◆ Task to carry out
Copy out each line of the data that includes the string "will".

Stored records
┄┄┄┄┄┄┄┄┄┄┄┄┄┄┄┄┄┄┄┄

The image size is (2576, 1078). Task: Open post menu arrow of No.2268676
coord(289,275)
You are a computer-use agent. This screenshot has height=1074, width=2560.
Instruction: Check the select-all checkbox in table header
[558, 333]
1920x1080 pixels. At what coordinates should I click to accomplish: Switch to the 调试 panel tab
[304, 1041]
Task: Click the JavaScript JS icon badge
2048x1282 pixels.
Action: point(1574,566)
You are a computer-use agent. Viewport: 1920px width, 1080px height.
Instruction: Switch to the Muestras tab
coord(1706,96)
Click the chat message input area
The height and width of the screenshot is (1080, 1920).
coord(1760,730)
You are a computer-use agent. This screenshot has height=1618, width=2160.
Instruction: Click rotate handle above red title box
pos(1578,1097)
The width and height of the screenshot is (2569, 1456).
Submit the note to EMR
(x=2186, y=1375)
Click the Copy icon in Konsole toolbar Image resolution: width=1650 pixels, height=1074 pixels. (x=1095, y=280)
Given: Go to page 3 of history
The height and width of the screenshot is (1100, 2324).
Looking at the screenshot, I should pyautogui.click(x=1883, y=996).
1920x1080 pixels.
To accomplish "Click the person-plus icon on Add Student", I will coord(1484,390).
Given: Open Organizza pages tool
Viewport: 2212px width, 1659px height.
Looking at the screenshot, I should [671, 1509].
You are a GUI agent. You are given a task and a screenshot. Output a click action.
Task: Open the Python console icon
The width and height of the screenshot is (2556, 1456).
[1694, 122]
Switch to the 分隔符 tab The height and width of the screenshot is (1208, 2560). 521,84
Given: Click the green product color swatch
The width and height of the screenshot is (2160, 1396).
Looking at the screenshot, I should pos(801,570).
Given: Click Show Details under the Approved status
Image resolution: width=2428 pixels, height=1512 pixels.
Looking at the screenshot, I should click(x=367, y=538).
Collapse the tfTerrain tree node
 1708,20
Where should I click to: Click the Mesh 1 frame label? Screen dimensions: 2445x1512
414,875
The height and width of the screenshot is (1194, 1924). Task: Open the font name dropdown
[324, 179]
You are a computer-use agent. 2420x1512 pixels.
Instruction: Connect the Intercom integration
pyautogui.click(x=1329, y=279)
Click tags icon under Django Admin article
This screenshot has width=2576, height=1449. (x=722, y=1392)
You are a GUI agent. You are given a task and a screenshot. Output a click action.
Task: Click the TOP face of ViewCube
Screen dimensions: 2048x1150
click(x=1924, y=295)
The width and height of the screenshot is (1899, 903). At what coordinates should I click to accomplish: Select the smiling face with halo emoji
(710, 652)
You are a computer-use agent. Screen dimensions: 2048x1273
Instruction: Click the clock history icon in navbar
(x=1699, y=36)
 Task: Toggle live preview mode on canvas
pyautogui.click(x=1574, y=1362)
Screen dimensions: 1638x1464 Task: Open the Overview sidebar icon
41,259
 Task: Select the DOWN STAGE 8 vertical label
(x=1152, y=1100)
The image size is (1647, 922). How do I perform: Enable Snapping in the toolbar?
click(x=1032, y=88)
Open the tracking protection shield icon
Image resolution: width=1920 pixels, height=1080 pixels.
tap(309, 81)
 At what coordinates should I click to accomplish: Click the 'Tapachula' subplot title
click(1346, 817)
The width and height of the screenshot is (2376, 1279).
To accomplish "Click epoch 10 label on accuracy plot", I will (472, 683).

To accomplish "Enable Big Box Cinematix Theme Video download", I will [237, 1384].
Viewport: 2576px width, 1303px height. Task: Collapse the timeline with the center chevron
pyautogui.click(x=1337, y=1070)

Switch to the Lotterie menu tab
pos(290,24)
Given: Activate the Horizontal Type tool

┄┄┄┄┄┄┄┄┄┄┄┄┄┄┄┄┄┄┄┄

◆ Solved problem
To accomplish "Click the person-plus icon on Add Student", I will coord(1484,390).
To accomplish "Click epoch 10 label on accuracy plot", I will (472, 683).
To accomplish "Enable Big Box Cinematix Theme Video download", I will [237, 1384].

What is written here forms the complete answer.